(Stored data)

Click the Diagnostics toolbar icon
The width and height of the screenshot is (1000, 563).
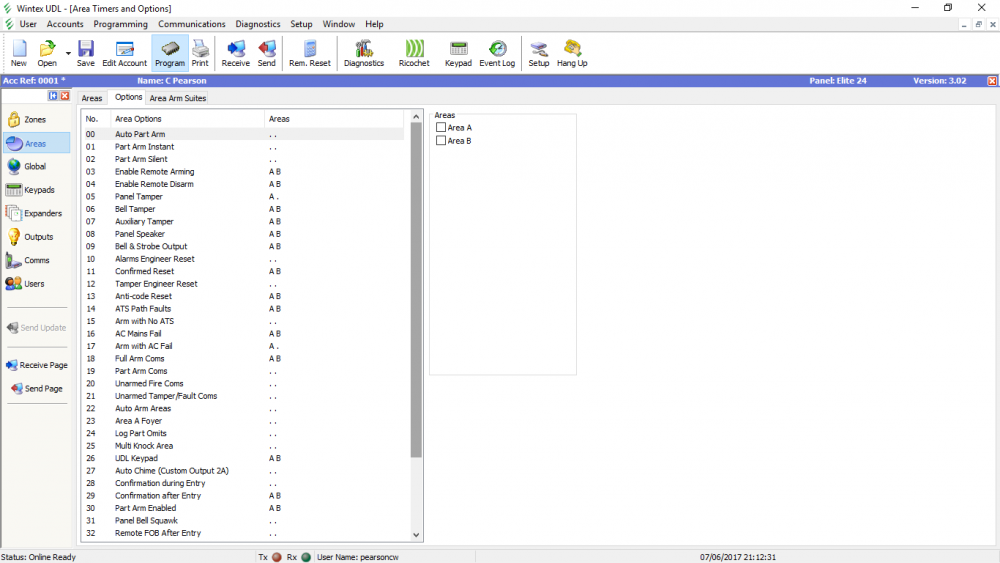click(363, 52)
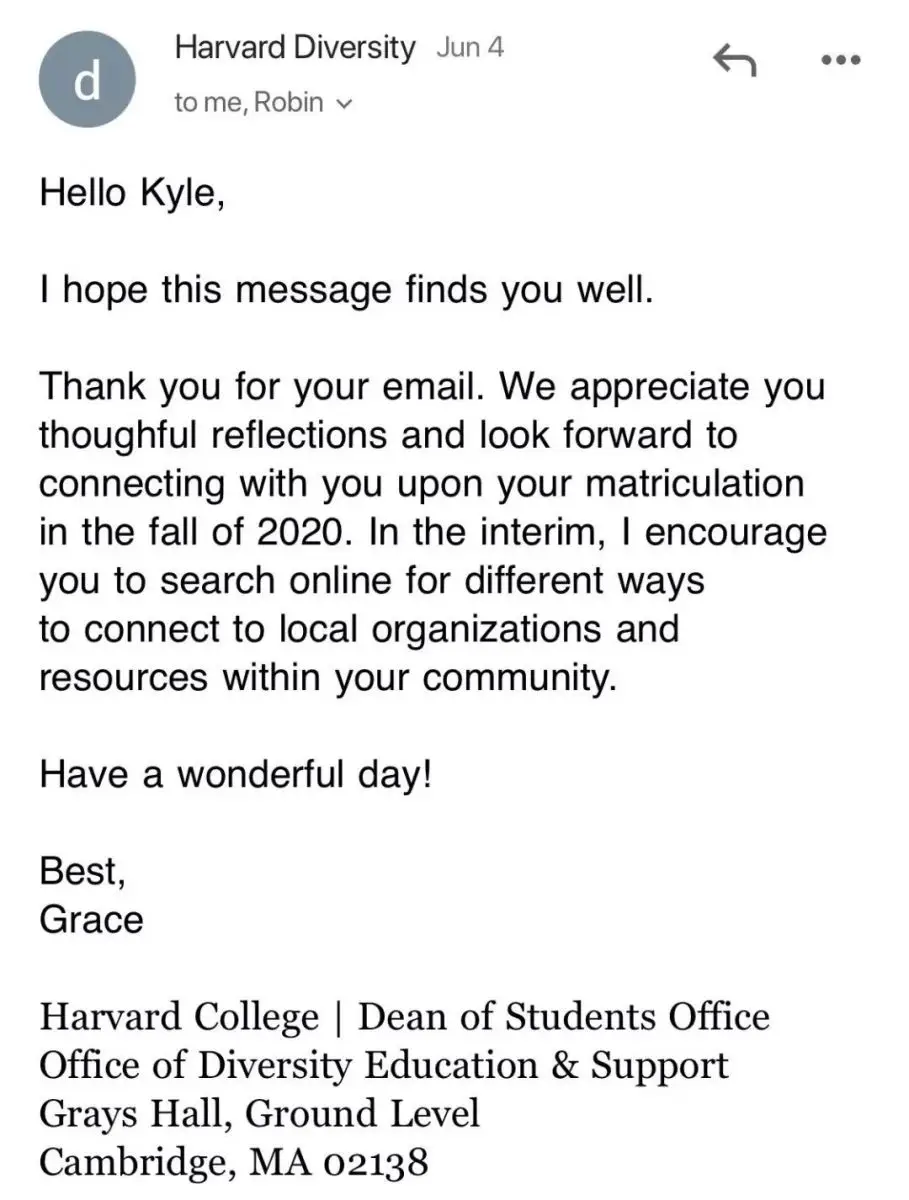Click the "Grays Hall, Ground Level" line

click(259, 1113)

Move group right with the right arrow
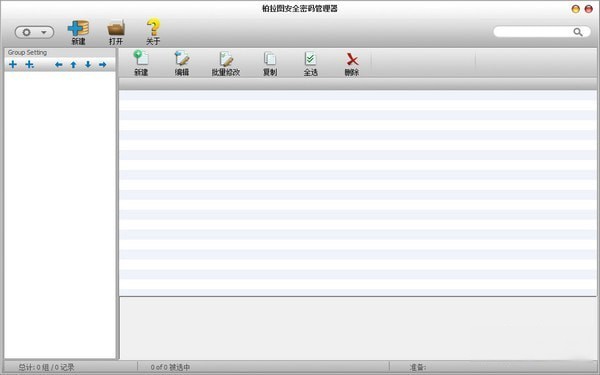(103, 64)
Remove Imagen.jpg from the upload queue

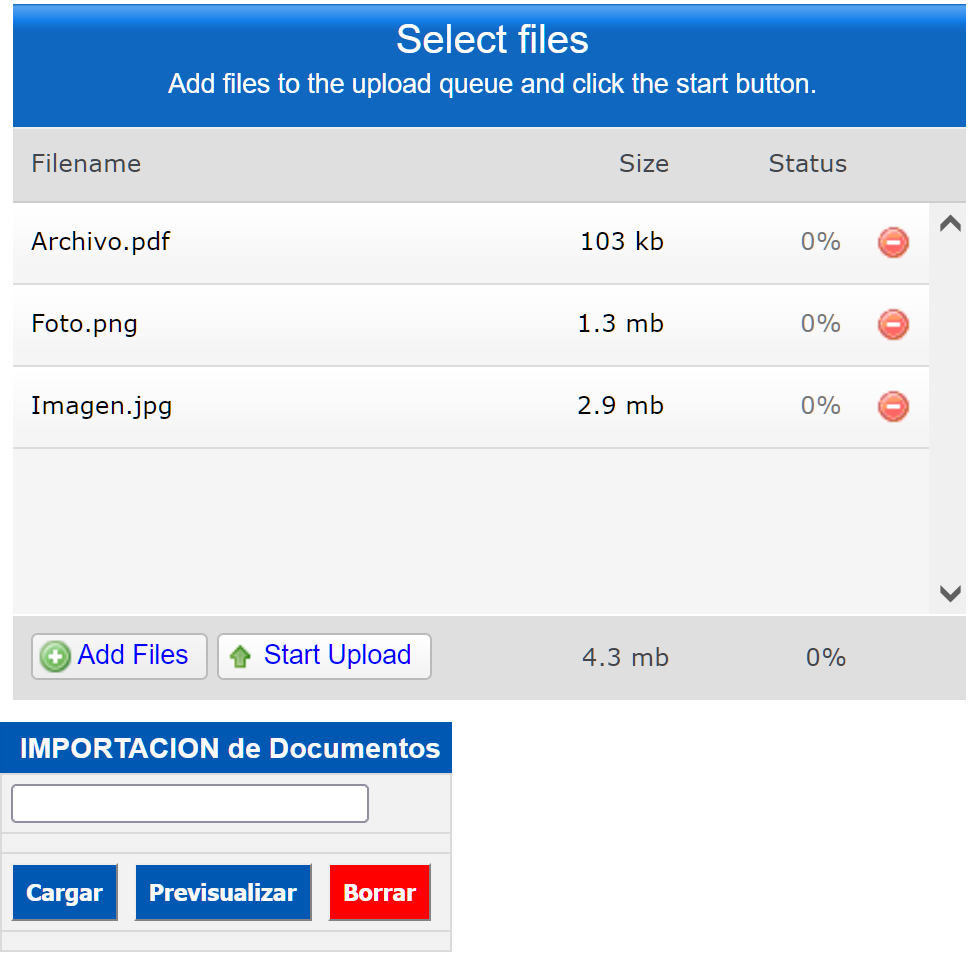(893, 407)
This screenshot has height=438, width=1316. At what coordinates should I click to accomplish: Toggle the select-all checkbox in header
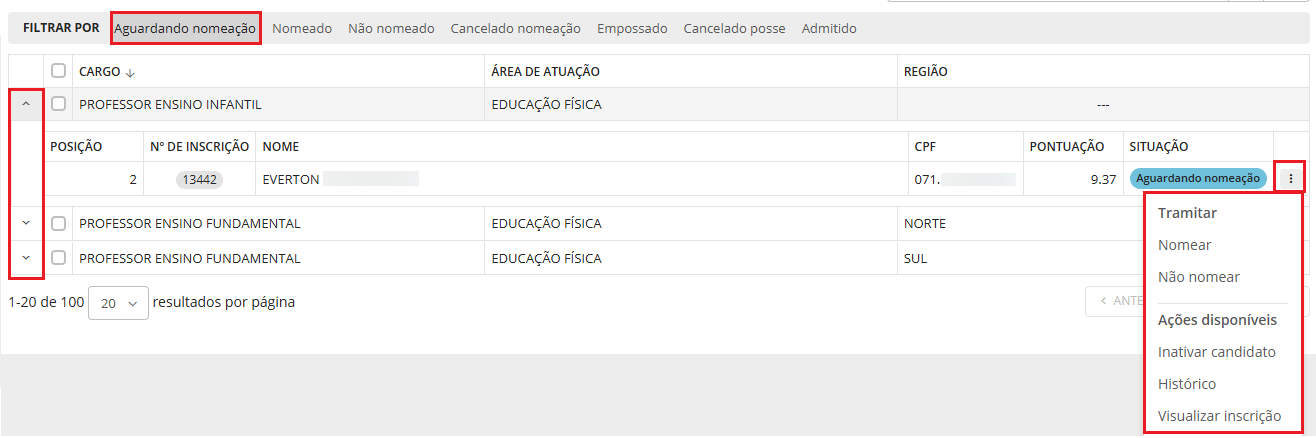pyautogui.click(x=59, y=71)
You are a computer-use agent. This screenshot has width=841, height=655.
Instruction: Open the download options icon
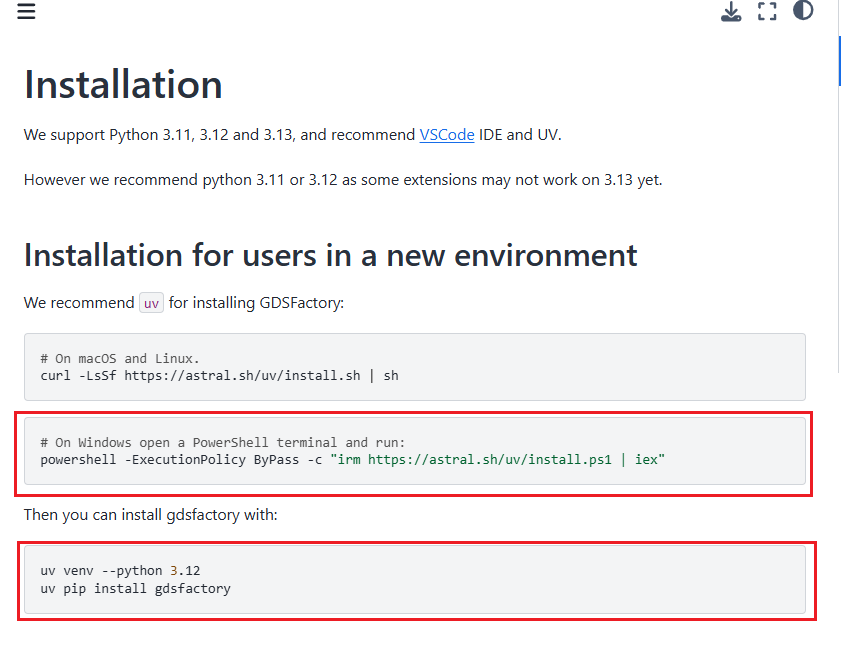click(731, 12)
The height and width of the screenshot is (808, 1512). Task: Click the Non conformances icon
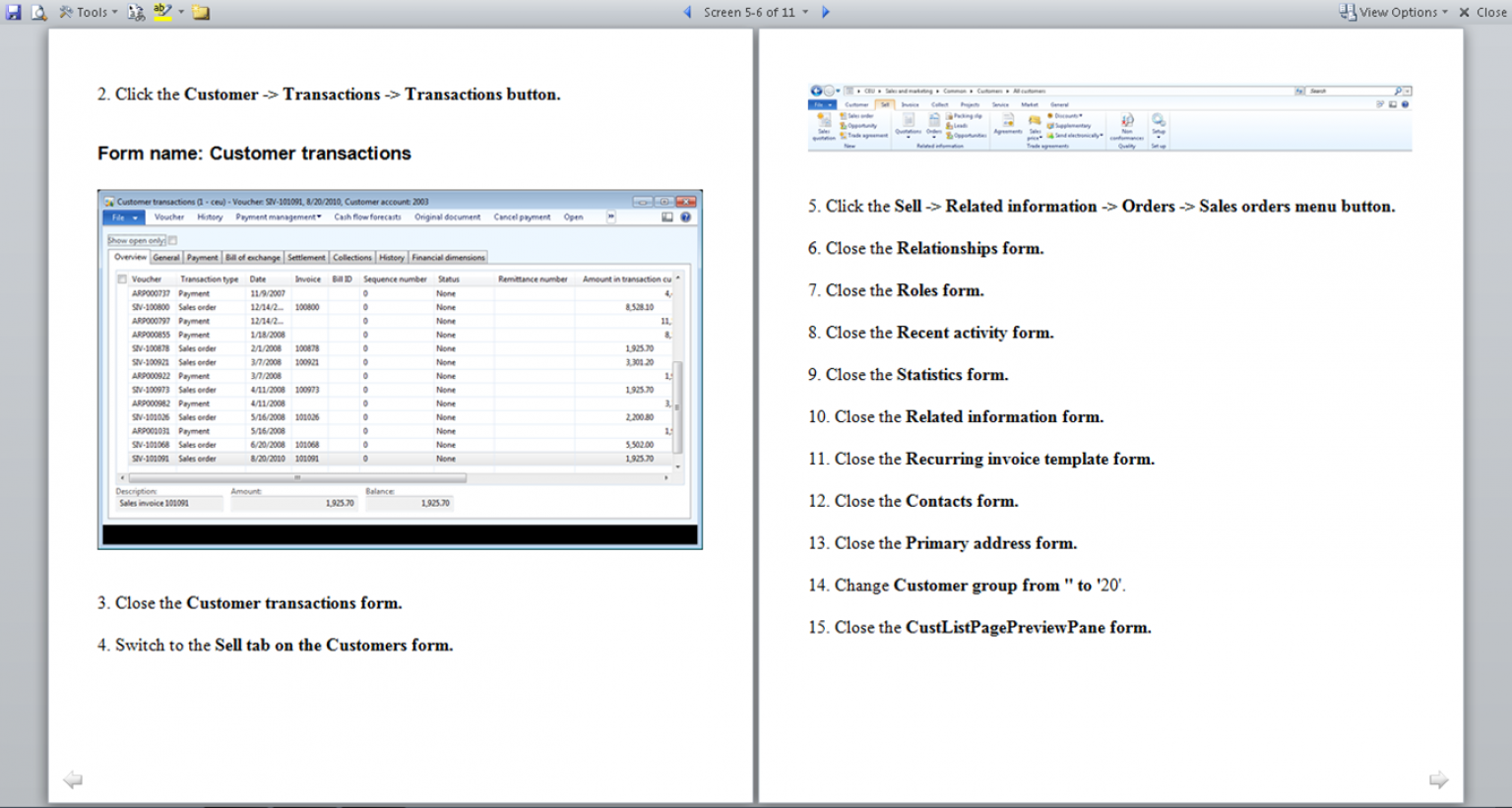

# WHAT TO DO
Take the entries shown above and quote them verbatim, passing over the pictures.

# RESULT OF THIS TASK
Click the Diagnostics toolbar icon
The width and height of the screenshot is (1000, 563).
click(363, 52)
Click the "Grays Hall, Ground Level" line

click(259, 1113)

Move group right with the right arrow
(103, 64)
Remove Imagen.jpg from the upload queue

(893, 407)
This screenshot has height=438, width=1316. At what coordinates should I click to accomplish: Toggle the select-all checkbox in header
pyautogui.click(x=59, y=71)
You are a computer-use agent. This screenshot has width=841, height=655.
Instruction: Open the download options icon
click(731, 12)
The height and width of the screenshot is (808, 1512). Task: Click the Non conformances icon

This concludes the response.